O deputado federal Gustavo Fruet (PSDB) comunicou ontem, 24, aos deputados estaduais do partido que planeja concorrer ao Senado nas eleições do próximo ano.

Gustavo está no terceiro mandato de deputado federal e sua candidatura ao Senado entusiasma os mesmos setores tucanos que trabalham pela indicação do prefeito de Curitiba, Beto Richa, para concorrer ao governo do Estado.

“A intenção dele completa a proposta dos tucanos de propor mudanças e renovação dos quadros políticos no estado”, afirmou o presidente estadual do PSDB, Valdir Rossoni.

A pré-candidatura de Gustavo, um ex-peemedebista, ao Senado é vista por boa parte dos tucanos paranaenses como uma forma de provocar o governador Roberto Requião (PMDB), que também deverá concorrer a uma das duas vagas destinadas ao Paraná nas eleições de 2010.

Mas também pode ser uma forma de pressionar para que Requião “libere” o PMDB para o palanque do candidato tucano ao governo do Estado, entendem alguns peemedebistas, sobretudo se o nome for o do prefeito de Curitiba, já que o senador Alvaro Dias encontra menos resistência junto a Requião.

Para o líder da bancada estadual do PSDB, Ademar Traiano, a apresentação de Gustavo como pré-candidato não significa que os tucanos estejam ocupando todos os espaços que poderiam ser reservados para uma coligação.

“O Gustavo disse que quer ser candidato.

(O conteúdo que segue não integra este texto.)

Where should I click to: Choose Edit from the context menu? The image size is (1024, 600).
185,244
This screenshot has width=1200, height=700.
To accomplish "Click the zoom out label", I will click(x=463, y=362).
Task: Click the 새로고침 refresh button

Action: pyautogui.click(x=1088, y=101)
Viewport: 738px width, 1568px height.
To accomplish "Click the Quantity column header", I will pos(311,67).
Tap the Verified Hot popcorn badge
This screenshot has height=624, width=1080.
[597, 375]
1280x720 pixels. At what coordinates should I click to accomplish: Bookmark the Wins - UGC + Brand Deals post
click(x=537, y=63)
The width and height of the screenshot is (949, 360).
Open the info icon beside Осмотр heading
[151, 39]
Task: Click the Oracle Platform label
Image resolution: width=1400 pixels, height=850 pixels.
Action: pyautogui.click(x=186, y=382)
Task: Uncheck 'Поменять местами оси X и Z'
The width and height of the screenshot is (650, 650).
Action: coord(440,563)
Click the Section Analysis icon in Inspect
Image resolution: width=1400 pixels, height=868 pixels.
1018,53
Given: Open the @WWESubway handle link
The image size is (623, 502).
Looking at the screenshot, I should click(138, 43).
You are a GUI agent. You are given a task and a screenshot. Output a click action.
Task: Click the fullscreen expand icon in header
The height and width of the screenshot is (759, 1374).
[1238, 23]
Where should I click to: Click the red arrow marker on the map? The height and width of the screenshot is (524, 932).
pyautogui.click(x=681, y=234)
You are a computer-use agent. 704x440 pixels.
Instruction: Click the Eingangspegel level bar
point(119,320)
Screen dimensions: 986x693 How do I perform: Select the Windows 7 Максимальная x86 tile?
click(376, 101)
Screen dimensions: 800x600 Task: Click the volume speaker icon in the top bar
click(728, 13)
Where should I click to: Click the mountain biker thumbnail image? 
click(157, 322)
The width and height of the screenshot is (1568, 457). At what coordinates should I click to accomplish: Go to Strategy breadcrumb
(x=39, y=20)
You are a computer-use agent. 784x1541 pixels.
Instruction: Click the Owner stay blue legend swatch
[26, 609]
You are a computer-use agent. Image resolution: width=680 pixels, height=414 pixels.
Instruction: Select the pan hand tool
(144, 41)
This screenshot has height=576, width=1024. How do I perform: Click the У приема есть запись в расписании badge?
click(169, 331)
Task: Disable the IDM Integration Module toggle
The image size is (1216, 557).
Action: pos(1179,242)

Mas não significa que seja uma posição definida. Há tempos para costuras e não se deve fechar as portas para alianças”, afirmou.

No espectro de aliança dos tucanos está o DEM, que tem um pré-candidato ao Senado, o deputado federal Abelardo Lupion, e o PP, que já lançou o deputado federal Ricardo Barros para a posição. “Se temos duas vagas para preencher, nada impede que uma aliança possa ter dois candidatos”, sugeriu Traiano.